For about 20 minutes, the police would push forward on foot with batons and shields or on horseback, driving the demonstrators back. After the police retreated, the protesters would return, shouting and throwing objects. Then police circled in on a line of seated young people, arresting them and loading them into a police bus.

Demonstrators in front of the hotel decided to leave soon afterward, moving east on Rene Levesque Blvd. and weaving through traffic, followed by the police.

"Don't be afraid of their icy glare. Imagine them in their underwear," someone yelled through a megaphone perched on the protesters' truck, as some demonstrators sought refuge from the police behind an on-air TV anchorman.

But the clash ensued through the downtown streets, the riot police pepper spraying and chasing the protesters almost to the edge of Old Montreal.

A group of about 300 protesters was chased by the riot police on horseback and on foot. As some of the demonstrators tried to escape, a full cavalry charge by about dozen mounted police backed by two dozen riot police on foot confronted them, sending them into panicked flight. As they tripped over each other and fell in the frantic chase, they were arrested by the police.

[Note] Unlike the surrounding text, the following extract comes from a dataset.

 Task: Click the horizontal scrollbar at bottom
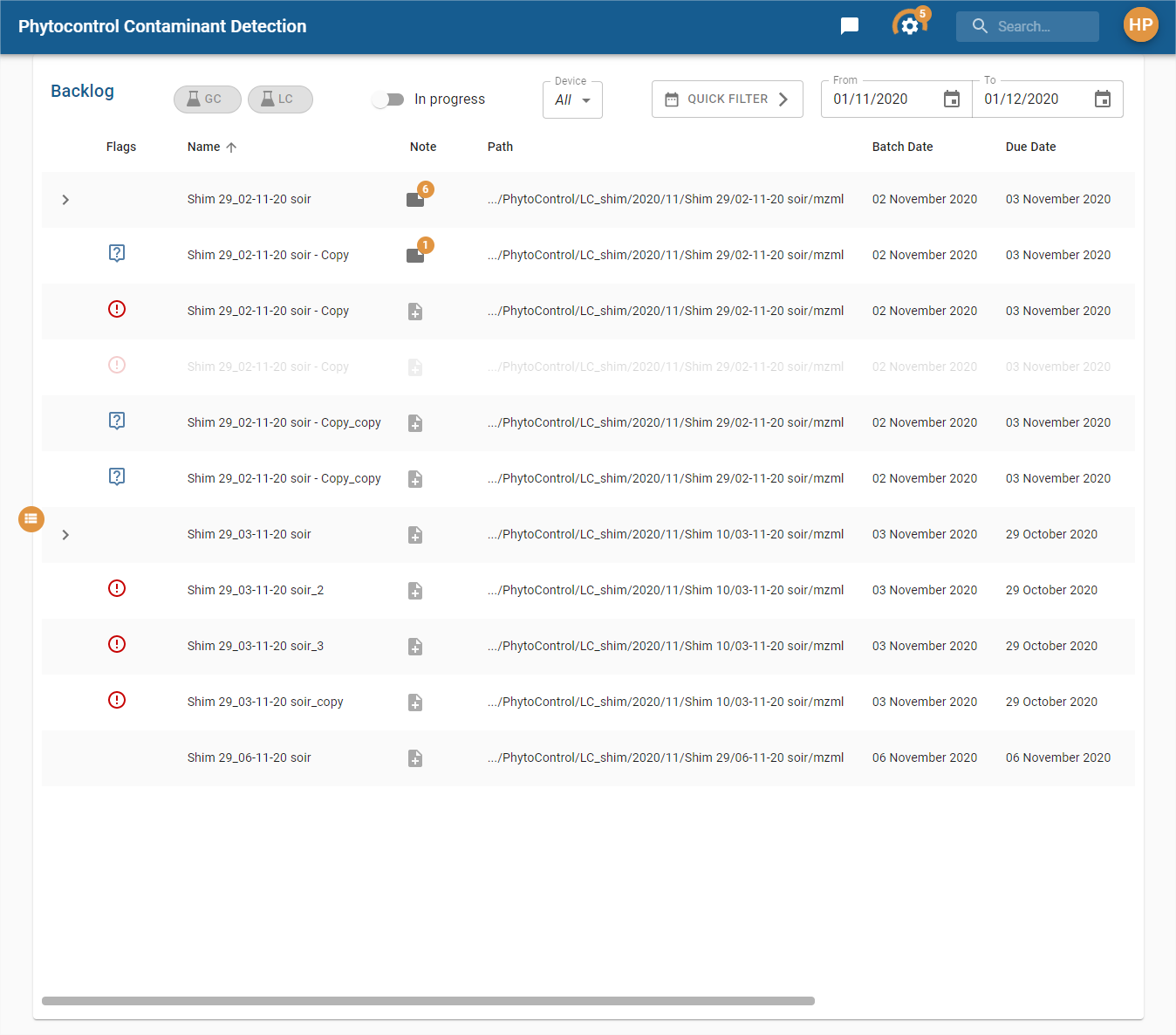click(427, 1001)
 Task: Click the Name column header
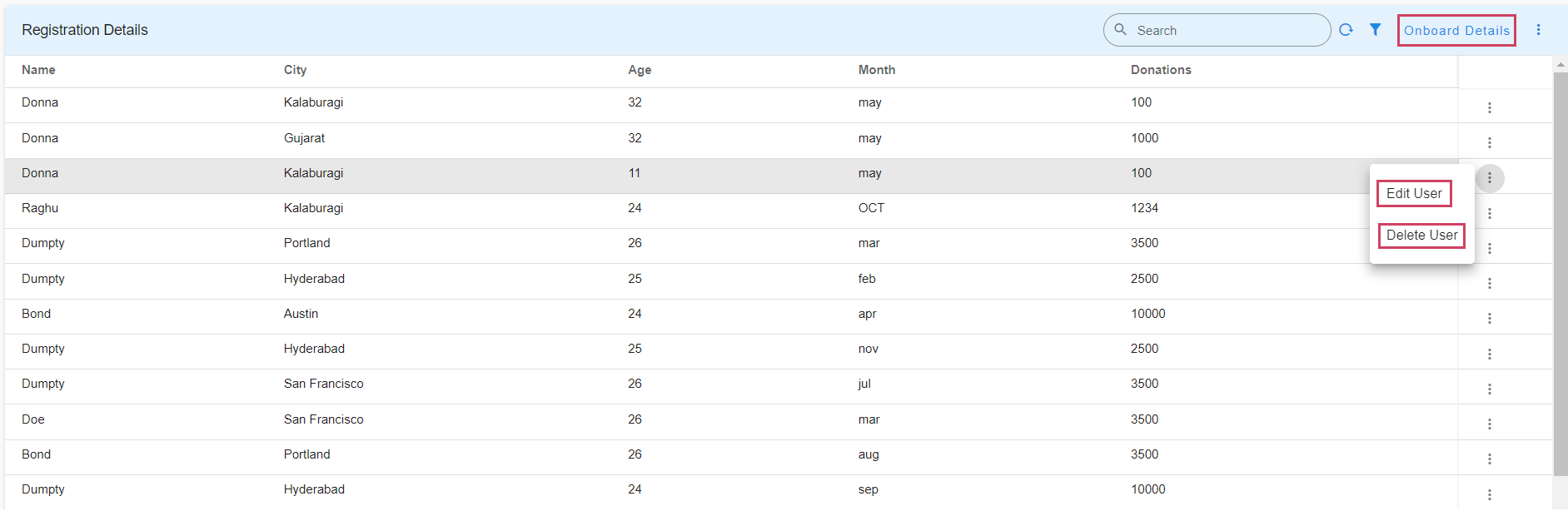(x=38, y=70)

Some protesters tried to slow down the mounted riot police by erecting a semblance of a barricade from trash cans and road-construction signs, but to no avail. The dwindling group of protesters was chased right to the gates of Chinatown and into Place d'Armes metro station.

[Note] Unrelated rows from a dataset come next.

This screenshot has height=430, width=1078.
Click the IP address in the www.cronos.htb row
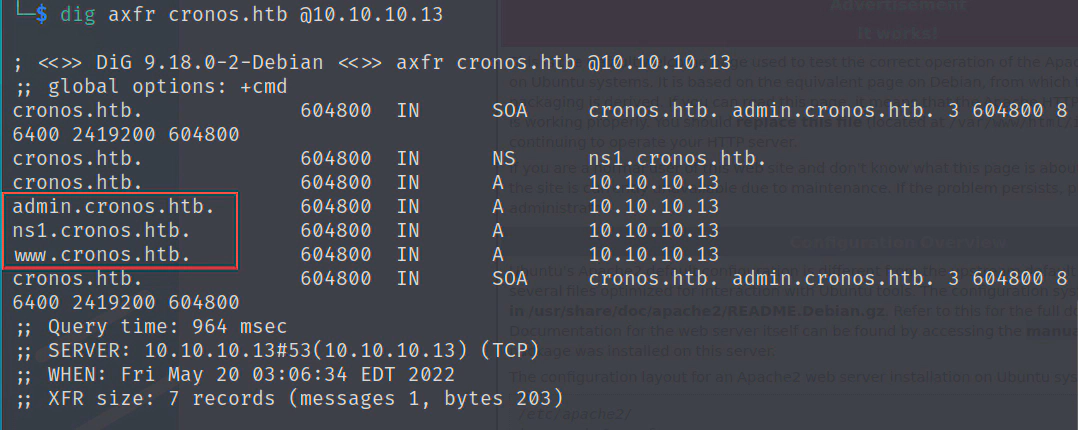tap(654, 254)
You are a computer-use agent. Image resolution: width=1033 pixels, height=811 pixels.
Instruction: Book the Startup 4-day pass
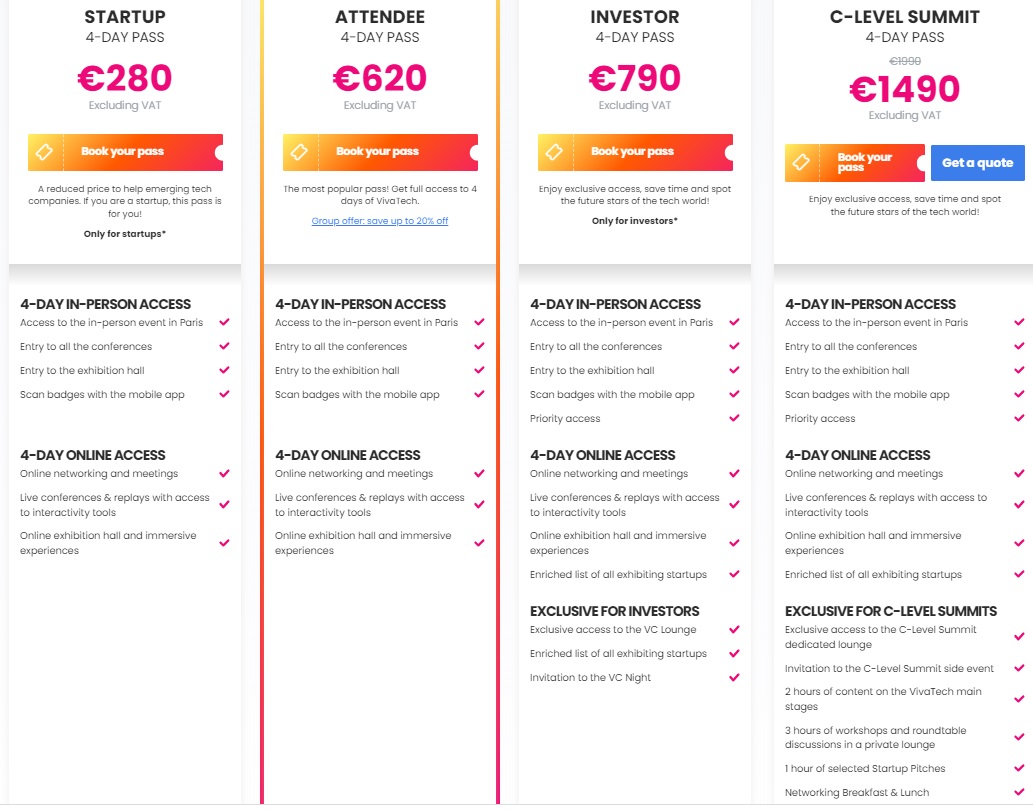[x=124, y=152]
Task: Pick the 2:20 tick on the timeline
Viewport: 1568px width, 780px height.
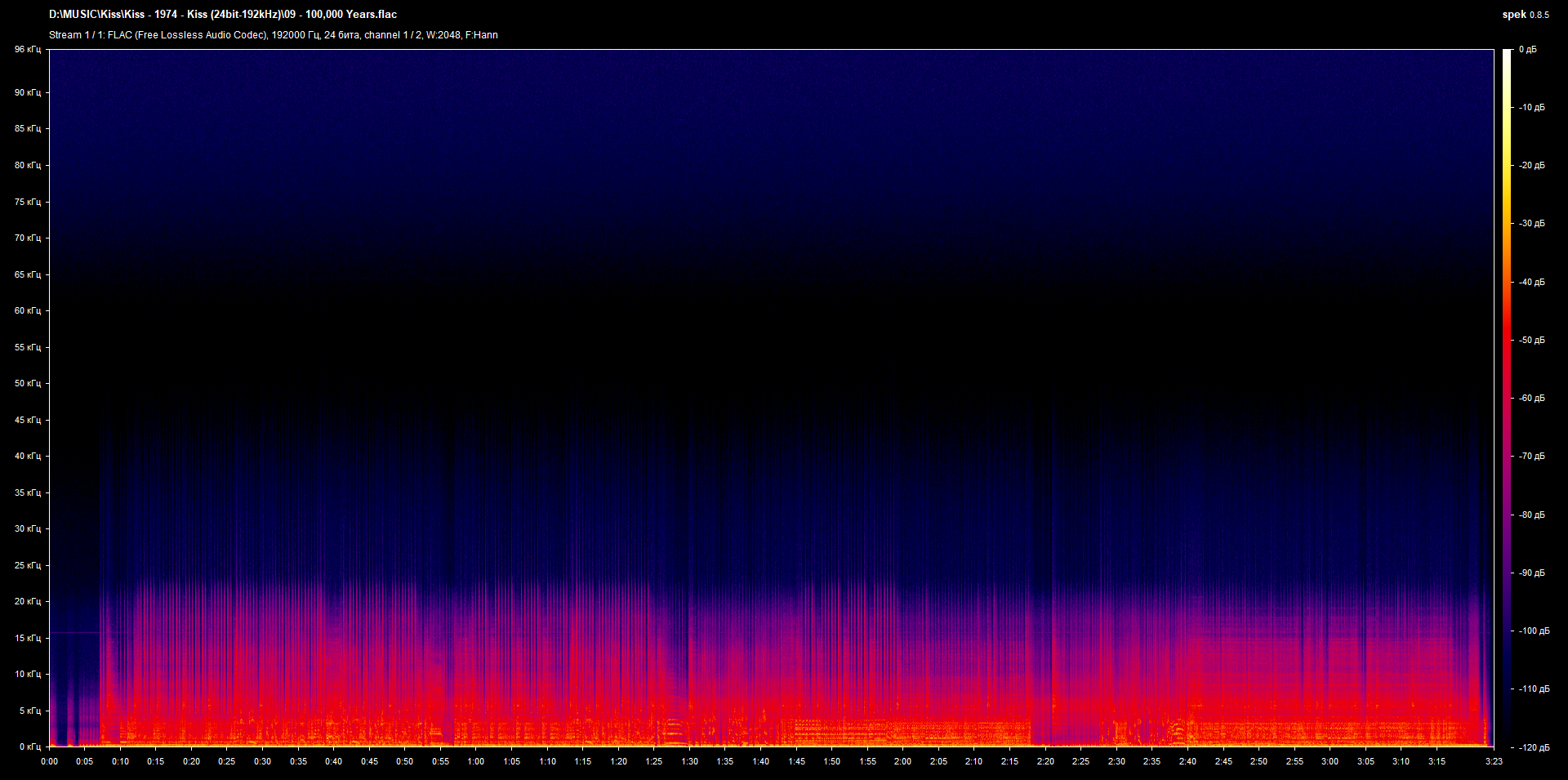Action: 1045,761
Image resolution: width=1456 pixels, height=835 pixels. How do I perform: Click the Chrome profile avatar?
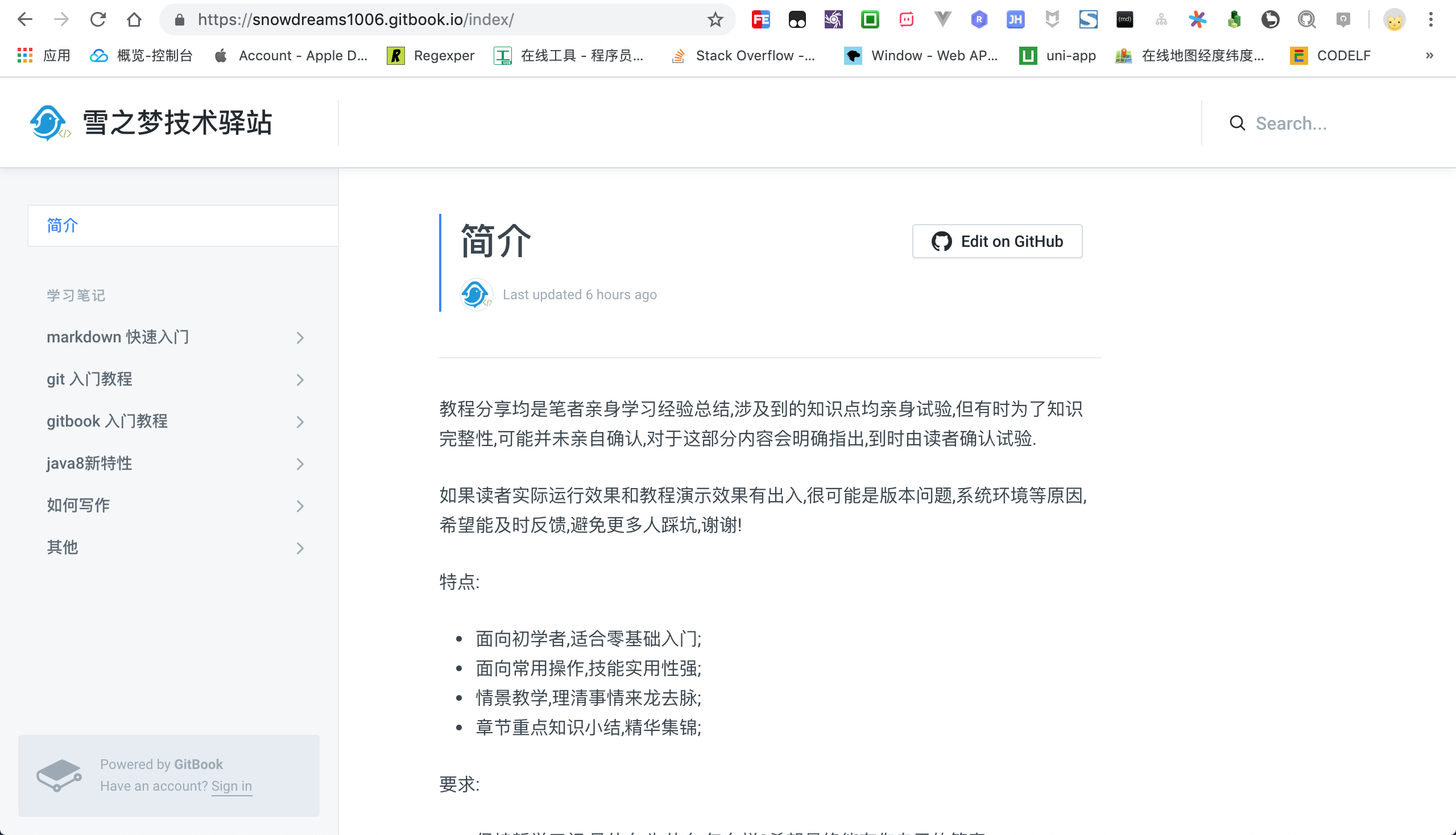[1395, 19]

The police and the protesters were both pointing the finger at the other for the clashes.

"No one was planning to go to church to pray. People were coming at us with two-by-fours, with masks, with tear gas," Durocher said. "Obviously, we were not dealing with very peaceful people here."

Joe Allen, a John Abbott College student at the protest, said the riot squad's use of force was a heavy-handed overreaction.

"People are here voicing their concerns," Allen said.

"Most people are not here to cause trouble," he said, adding that he feared the violence would detract from the protesters' message.

Yesterday's protest was the latest in a series of raucous street demonstrations at meetings of the bodies that lay the ground rules for international financial systems.

In the past year, such protests have taken place in Seattle, Washington, D.C., and Prague.

"There is resistance, let's not forget about resistance," activist Jaggi Singh told the crowd gathered outside the Sheraton Centre yesterday, rhyming off recent popular protests against economic initiatives in Bolivia, Ecuador and Indonesia as examples.

McGill student Jeff Wilson said he joined the protest yesterday because he doesn't agree with the way the G20, the International Monetary Fund and the World Bank are facilitating the concentration of power into the hands of corporations.

"I think the G20 is a complete PR stunt. I'm here to let the G20 ministers know that I don't buy their spinning of what they're doing," Wilson said.

Blake McGreevy, another McGill student and an anarchist, agreed. He believes society should turn toward a grass-roots system, with people making decisions in their own communities.

"I want people to be able to communicate, to travel all over the world, not a globalization that corporations control," he said.